A floating floor is one that is laid down without any glue or nails and is allowed to “float” above the subfloor and underlay. This type of installation is more commonly used with laminate floors. The tongue and groove system on laminate flooring allows the boards to be clicked together like a jigsaw. The floating method enables laminate flooring to be laid down on top of an existing floor without having to rip up the old floor, this is only advised for when an old floor is already firmly attached to the subfloor. Floating is usually the most cost effective and quickest type of installation.
The nailing method is commonly used for engineered and solid wood floors to give it optimum stability and ensure no movement of boards. Nailing is a straightforward way of fitting a floor by simply nailing the boards to a plywood base or to battens/joists.
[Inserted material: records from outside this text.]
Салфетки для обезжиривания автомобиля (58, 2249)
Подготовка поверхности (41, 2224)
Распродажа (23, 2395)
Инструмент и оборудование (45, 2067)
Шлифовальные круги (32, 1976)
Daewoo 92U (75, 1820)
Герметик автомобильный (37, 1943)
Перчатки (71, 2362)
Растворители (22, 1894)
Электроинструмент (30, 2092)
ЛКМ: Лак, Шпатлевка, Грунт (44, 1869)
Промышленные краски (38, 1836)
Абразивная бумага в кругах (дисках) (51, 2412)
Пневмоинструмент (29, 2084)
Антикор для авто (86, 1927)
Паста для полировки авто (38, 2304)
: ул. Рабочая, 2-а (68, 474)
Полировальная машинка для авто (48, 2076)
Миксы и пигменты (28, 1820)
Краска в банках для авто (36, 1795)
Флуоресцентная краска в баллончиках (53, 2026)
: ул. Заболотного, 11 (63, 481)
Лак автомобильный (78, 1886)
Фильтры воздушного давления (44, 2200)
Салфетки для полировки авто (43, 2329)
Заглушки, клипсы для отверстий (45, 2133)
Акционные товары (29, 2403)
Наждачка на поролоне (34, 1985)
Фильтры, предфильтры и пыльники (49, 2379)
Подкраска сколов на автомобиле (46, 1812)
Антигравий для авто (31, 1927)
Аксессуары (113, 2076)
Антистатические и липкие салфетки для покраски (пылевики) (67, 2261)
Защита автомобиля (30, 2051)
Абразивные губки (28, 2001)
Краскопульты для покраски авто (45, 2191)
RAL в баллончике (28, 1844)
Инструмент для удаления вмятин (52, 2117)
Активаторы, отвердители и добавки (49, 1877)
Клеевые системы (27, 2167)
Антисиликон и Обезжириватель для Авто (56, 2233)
Usually, the flooring is nailed through the tongue part of the board (a portion of the plank that sticks out from the board and fits into the groove of the adjacent board) by using a secret nailing gun pointed at 45°. With this method, the nails are nearly invisible after installation and give a smooth finish.
The glue-down system involves using a glue or an adhesive to directly stick the floor boards to your subfloor. The glue creates a bond between the concrete or wood subfloor and the new floor to minimise movement and enhance the sound and feel of a floor. This method is more commonly used when installing engineered or solid wood, especially in large areas. When gluing a floor, it is important that the subfloor is perfectly level and free from any dust or debris.